La Commissione europea mantiene lo status quo sui finanziamenti destinati all'Ungheria nel quadro del programma Safe, il meccanismo da 150 miliardi di euro creato per rafforzare la capacità difensiva dell'Unione. Secondo quanto comunicato da un portavoce dell'esecutivo comunitario, la documentazione presentata dal governo ungherese non ha ancora ricevuto il via libera ufficiale e rimane sottoposta a una valutazione tecnica ancora in corso. Una comunicazione che giunge mentre Budapest continua a essere colpita dal congelamento parziale dei finanziamenti europei a causa delle persistenti violazioni dello stato di diritto.
Secondo le stime preliminari, l'Ungheria avrebbe diritto a ricevere circa 16 miliardi di euro nel contesto del fondo europeo per la sicurezza.

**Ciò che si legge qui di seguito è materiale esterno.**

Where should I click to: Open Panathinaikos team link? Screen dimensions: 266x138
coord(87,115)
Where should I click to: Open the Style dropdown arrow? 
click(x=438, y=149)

Tuttavia, l'accesso concreto a queste risorse non è automatico: il governo di Budapest deve soddisfare una serie di requisiti rigidi stabiliti dalle istituzioni comunitarie. Tra i principali vincoli figura l'obbligo di affidare i progetti attraverso procedure di appalto comune tra i Paesi membri e l'implementazione di un sistema di erogazione scaglionata dei finanziamenti per controllarne l'utilizzo.
Il meccanismo di controllo prevede che i primi versamenti non possano superare il 15% del totale stanziato, seguiti da verifiche dettagliate ogni sei mesi per monitorare l'effettivo avanzamento dei progetti finanziati. Una struttura pensata per garantire che le risorse europee vengano impiegate in conformità alle norme e agli standard dell'Unione. Bruxelles ha sottolineato che tutti gli Stati membri devono obbligatoriamente conformarsi alla legislazione europea, anche se al momento rimane impossibile prevedere gli sviluppi che potranno verificarsi nei prossimi mesi o anni.
La situazione ungherese rappresenta un nodo particolarmente delicato all'interno dell'Ue. Da un lato, Bruxelles riconosce l'importanza strategica di integrare Budapest nei programmi di rinforzo della difesa europea; dall'altro, non intende allentare la pressione su questioni legate al rispetto dei principi democratici. L'atteggiamento della Commissione riflette il tentativo di bilanciare le esigenze di coesione difensiva continentale con l'applicazione ferma dei criteri di trasparenza e legalità che caratterizzano l'azione dell'Unione.